O rastreamento financeiro
realizado pela Polícia Civil aponta que cerca de R$ 12 milhões foram destinados
à empresa Favela Conectada Serviço e Tecnologia Ltda., pertencente a Alex
Leandro. Até dezembro de 2025, a empresa já havia recebido mais de R$ 3,8
milhões.
A principal linha de
investigação considera a hipótese de que parte dos recursos desviados possa ter
sido utilizada para financiar o filme "Dark Horse", produção sobre a
trajetória do ex-presidente Jair Bolsonaro. A produtora responsável pela obra,
a Go Up Entertainment, tem como sócia Karina Ferreira da Gama, que também
preside o Instituto Conhecer Brasil.
Até o momento, não há
decisão judicial que confirme essa hipótese, que segue sendo apurada pelas
autoridades.
Alex Leandro possui um
histórico com mais de 60 processos judiciais, incluindo condenações por roubo e
extorsão mediante sequestro. Ele cumpriu aproximadamente 13 anos de prisão em
unidades de segurança máxima do Estado de São Paulo.
Atualmente, o empresário
está preso preventivamente e responde por feminicídio, acusado de matar sua
companheira, Maria Katiane Gomes da Silva, de 25 anos, em novembro de 2025.
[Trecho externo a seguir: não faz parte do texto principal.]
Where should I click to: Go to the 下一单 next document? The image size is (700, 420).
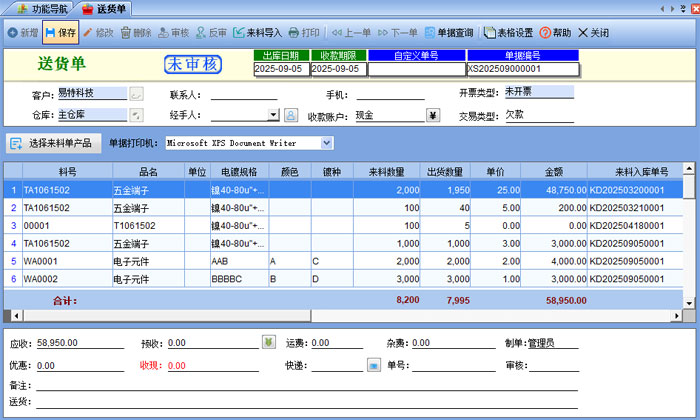click(397, 32)

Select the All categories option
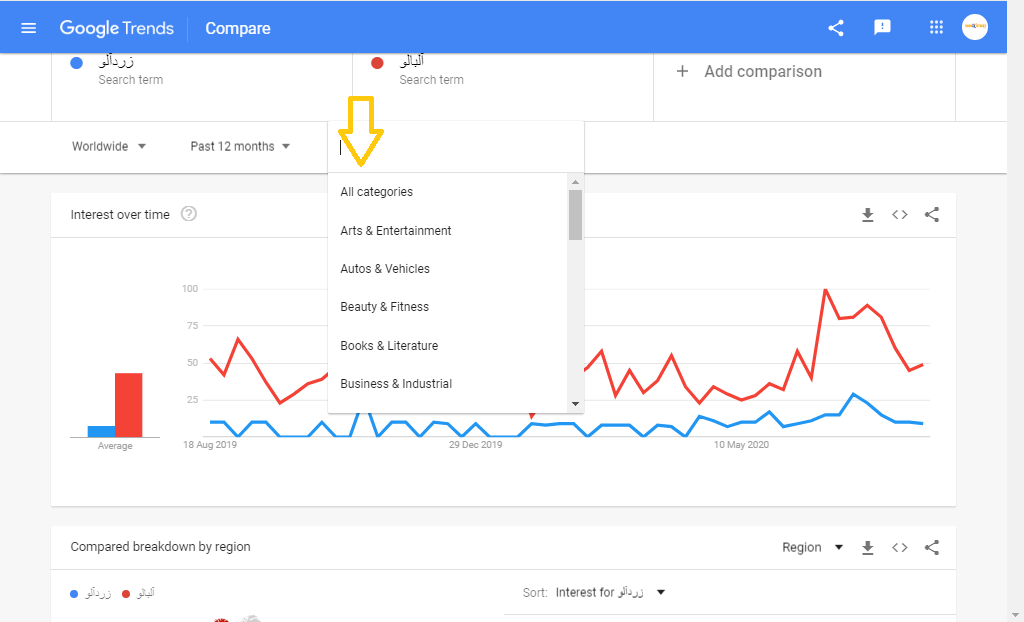click(376, 192)
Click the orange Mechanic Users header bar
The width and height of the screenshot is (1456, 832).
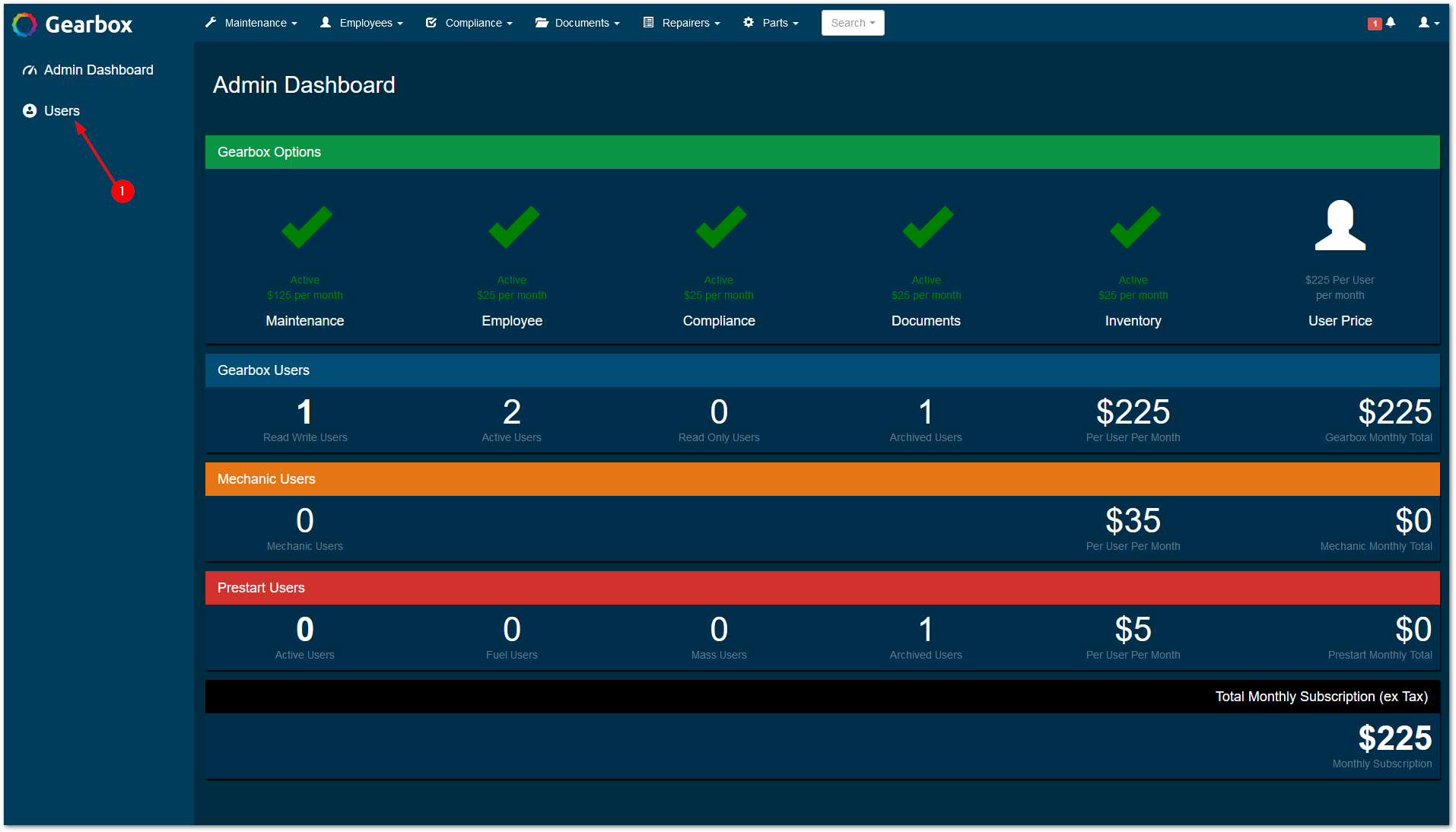[x=822, y=479]
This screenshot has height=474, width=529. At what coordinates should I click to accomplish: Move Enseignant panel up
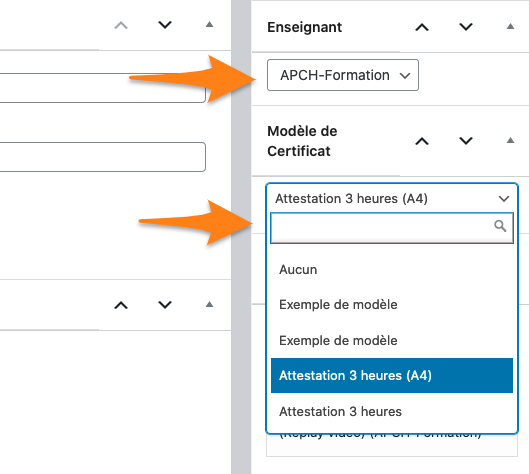422,27
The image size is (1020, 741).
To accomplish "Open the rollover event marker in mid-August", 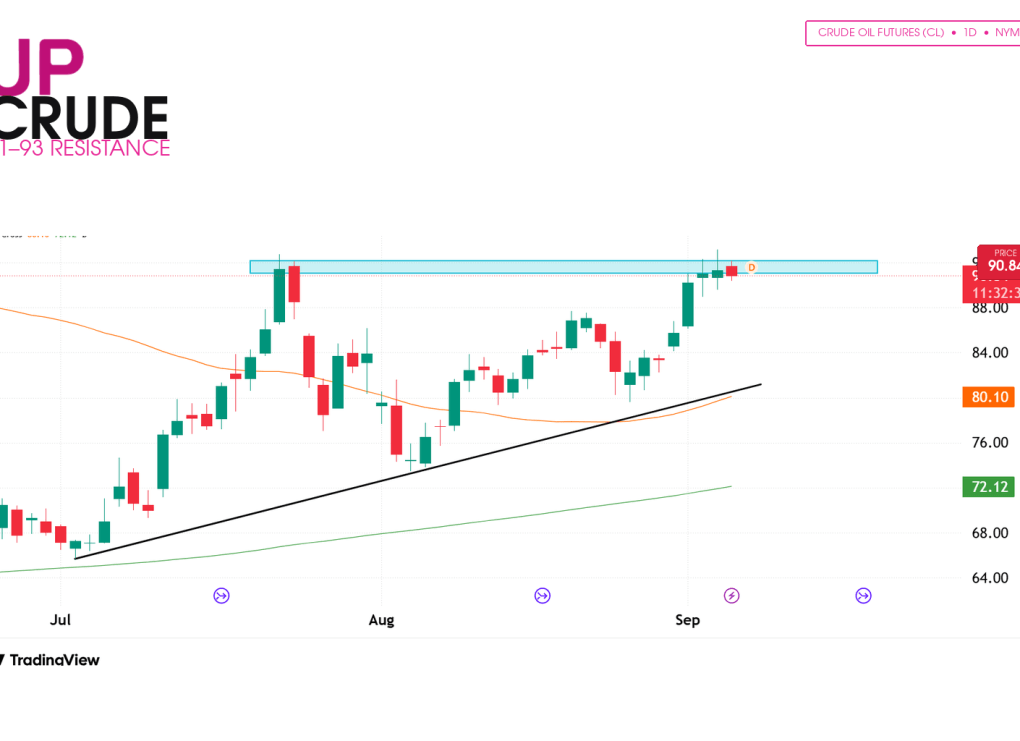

Segundo a investigação, imagens do circuito interno do prédio registraram
agressões à vítima momentos antes de sua queda do 10º andar de um edifício na
Zona Sul da capital paulista.
As investigações também apontam possíveis tentativas de ocultar a participação de Alex Leandro na empresa contratada. Conforme a Polícia Civil, nos primeiros contratos o empresário teria assinado utilizando apenas o prenome "Alex", sem identificação completa.
Após a repercussão do caso
de feminicídio, a empresa Favela Conectada alterou sua razão social para Urban
Connect e transferiu formalmente o controle para Tatiane Camargo de Oliveira
Fernandes, pessoa que, segundo os investigadores, reside no mesmo endereço de
Alex Leandro.
Até o fechamento desta reportagem, os investigados e as empresas citadas não haviam se manifestado sobre as acusações. As investigações seguem em andamento e os fatos ainda serão analisados pela Justiça.